If a convent or monastery was the training arena for establishing a connection and interface with God (in the Judeo-Christian traditions) or awakening (in the Buddhist tradition), how was this accomplished? And what does it look like today?
And given that any higher power is intangible and immeasurable, how can training reveal an invisible and indescribable state that we call ‘awakening’?
Perhaps the key word here is ‘state’. ‘Awakening’ could be characterized as an unfathomable field of experience. We try to give it definition by calling it ‘pure perception’, a state that lies beyond the blinkers of self-referencing.
We can begin to access this state by cultivating that which lies within the bounds of what we’re able to define. Various exercises, methods and disciplines are conjoined with community involvement and collectively called ‘training’: these are the parameters of the defined territory.
The state is ineffable, and as such it’s better referred to as a gerund, or ‘being’. There’s a physiological experience whereby a person can be said to be ‘awakened’, and yet it is not a static state: rather it’s an eternally evolving process of ‘awakening’. The boundaries of the training produce the containment shell for this awakening, encouraging it to reach critical mass.
Consider water at a dam. When the water goes over that dam, new territory is shaped and discovered. The dam in this metaphor is the training; the water is the awakening. If the dam has leaks, the water can never be well encompassed, and thus can also not reach the required energy to transcend its limits.
If we consider dharma training as the dam, its most powerful contemporary vehicle for spiritual practitioners in the world is karma yoga, the path of service.

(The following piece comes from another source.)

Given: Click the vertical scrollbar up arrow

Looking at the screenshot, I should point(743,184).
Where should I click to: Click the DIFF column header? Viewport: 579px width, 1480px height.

Historically service took place as part of training, either in monasteries or by yogic withdrawal to forests, cave, mountains and deserts.
Our current dilemma is that our busy, complicated and stressful lives often manifest as leaks. But do they have to?
In a monastery we are trained to be ever mindful, do our particular practice, work with concentration, determination and commitment, enthusiasm and (yes) joy. We are instructed to focus on compassion and loving-kindness and to treat the Golden Rule as sacrosanct. It’s a full time occupation with few breaks or interruptions. There is little room for debate, argument or second-guessing. And as a system, for thousands of years it produced many clearer, brighter, more caring and even awakened beings, particularly in the East.
Let’s look at the key words here – concentration, determination, commitment, enthusiasm, joy, compassion, loving kindness and full engagement. These are the keys to ‘successful’ practice and, ultimately, awakening itself.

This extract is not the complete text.